Description of the task: Echo every line of the listing below word for word, with the pictures left out.

Source data:
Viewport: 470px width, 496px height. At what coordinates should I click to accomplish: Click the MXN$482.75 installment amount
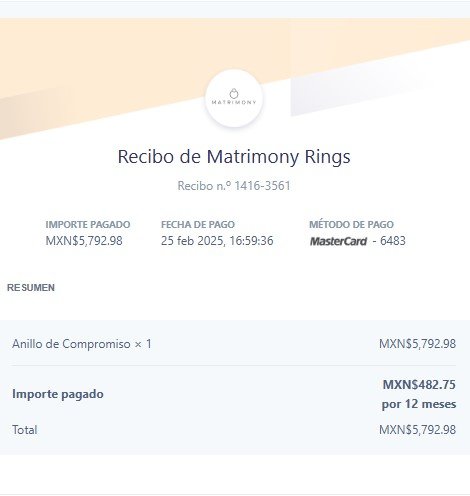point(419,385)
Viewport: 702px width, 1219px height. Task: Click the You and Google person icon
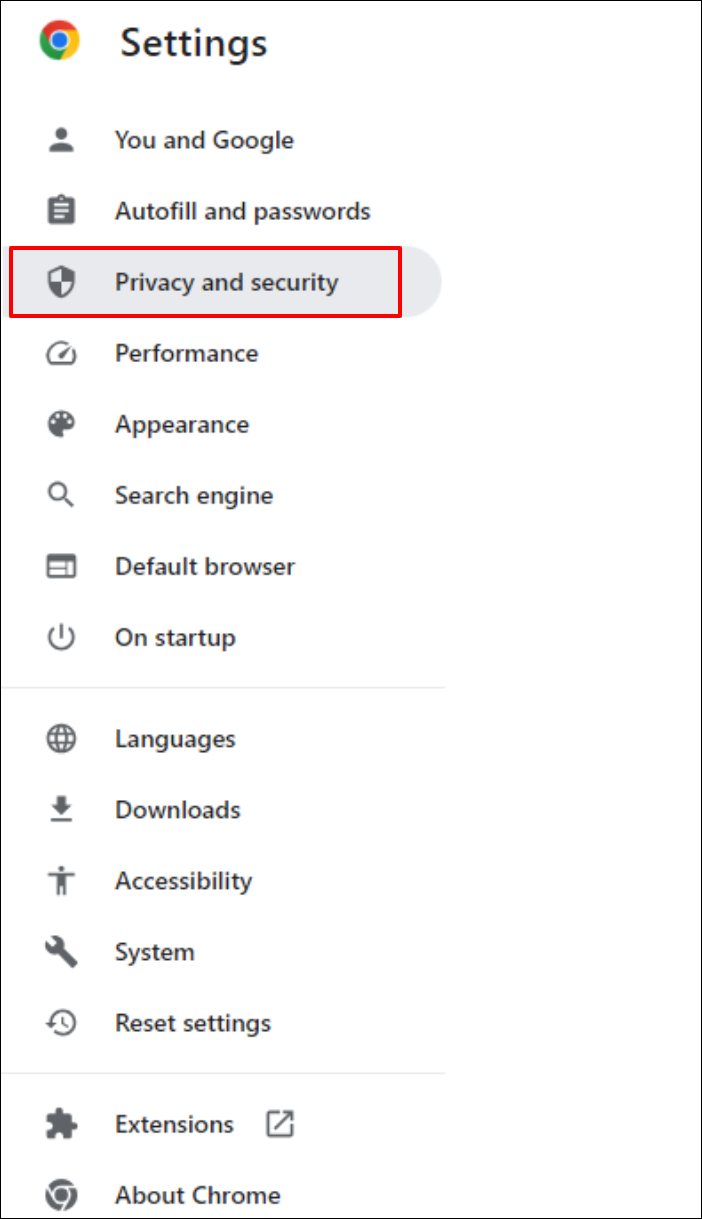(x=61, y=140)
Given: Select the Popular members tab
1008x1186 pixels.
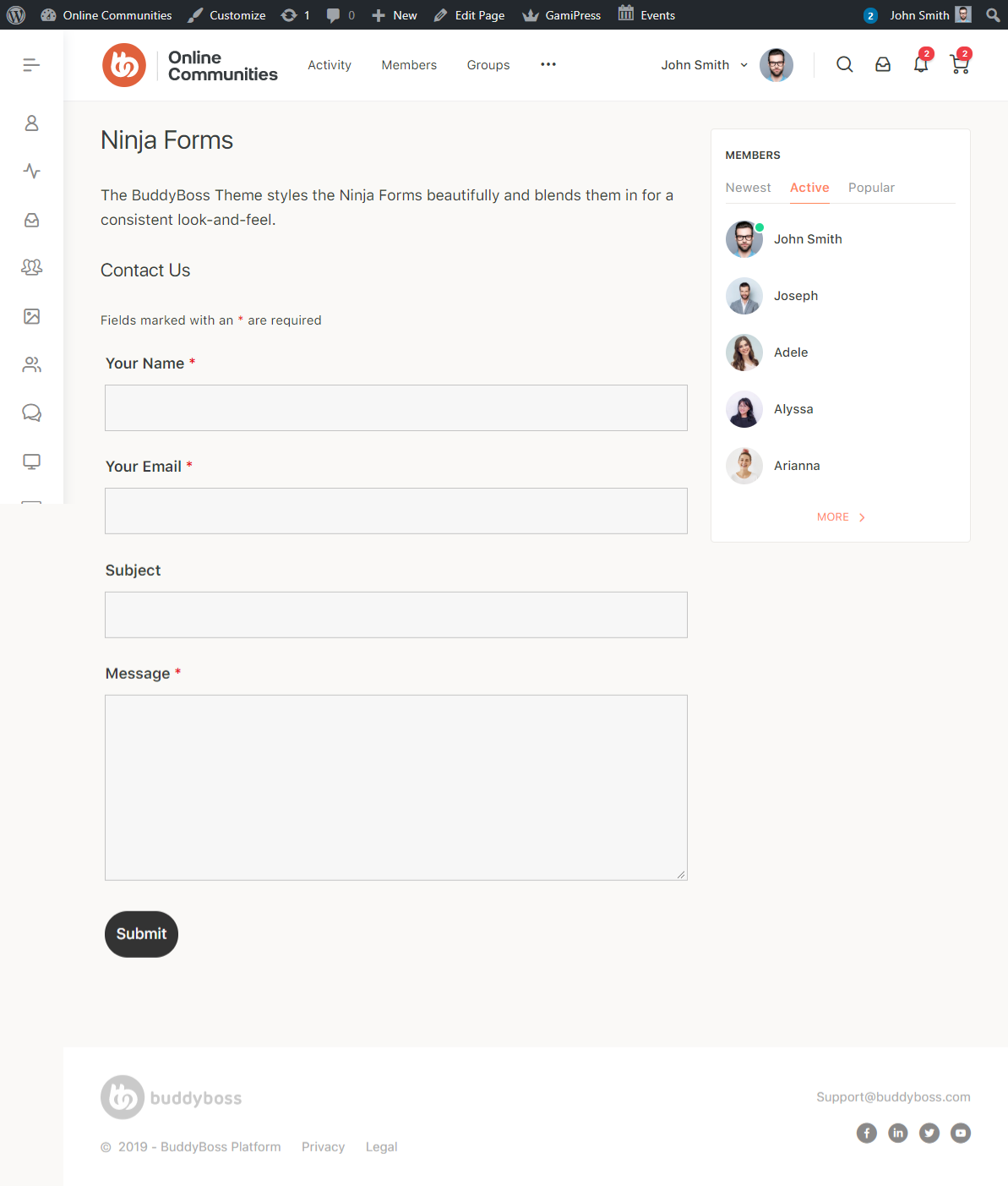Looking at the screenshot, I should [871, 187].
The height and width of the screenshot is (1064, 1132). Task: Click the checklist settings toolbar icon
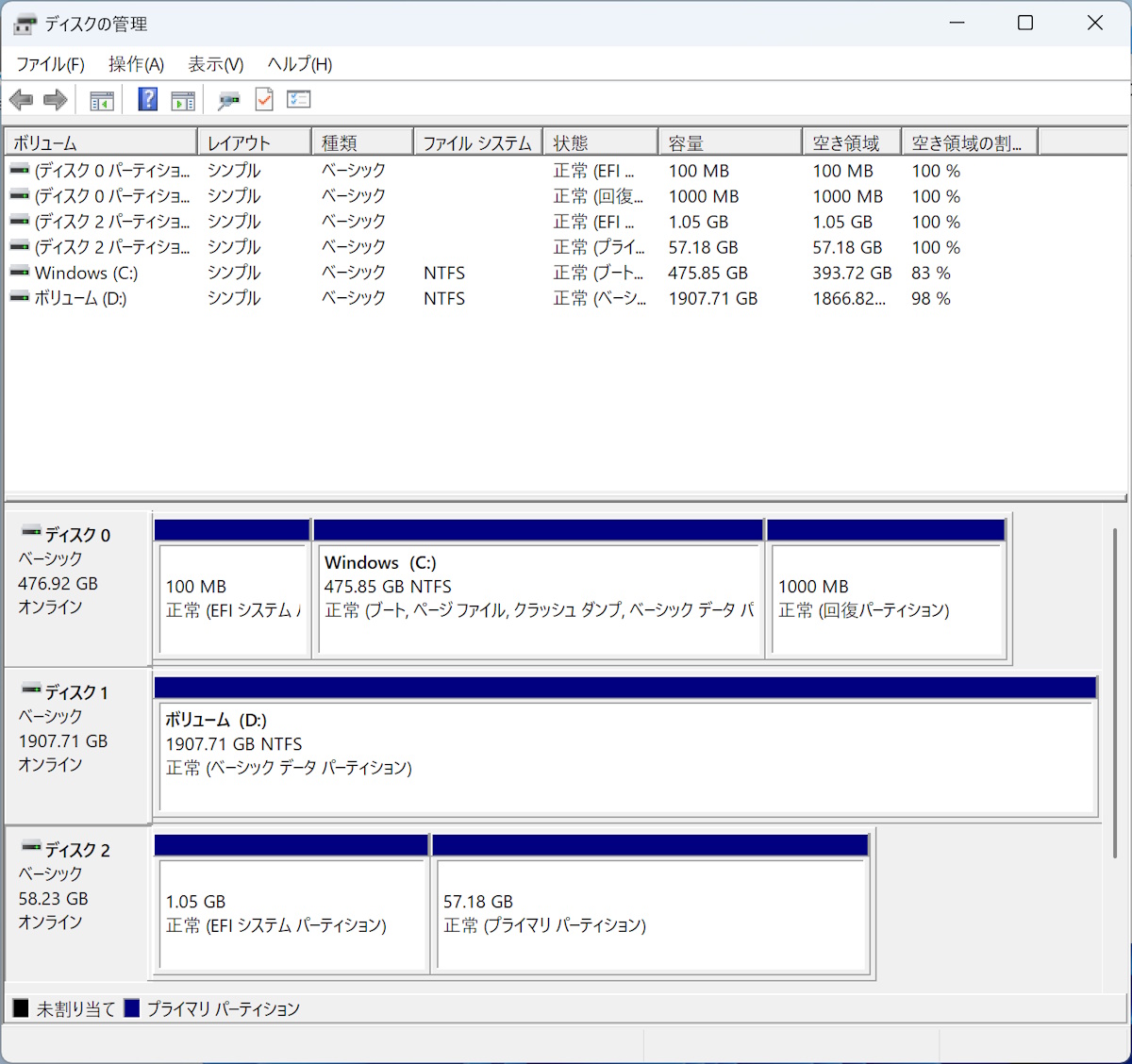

In response:
Viewport: 470px width, 496px height. At what coordinates should I click to accomplish: Click the MXN$482.75 installment amount
point(419,385)
Viewport: 702px width, 1219px height. Task: Click the You and Google person icon
(x=61, y=140)
Given: Select the Popular members tab
1008x1186 pixels.
Looking at the screenshot, I should [871, 187].
The height and width of the screenshot is (1064, 1132). Task: Click the checklist settings toolbar icon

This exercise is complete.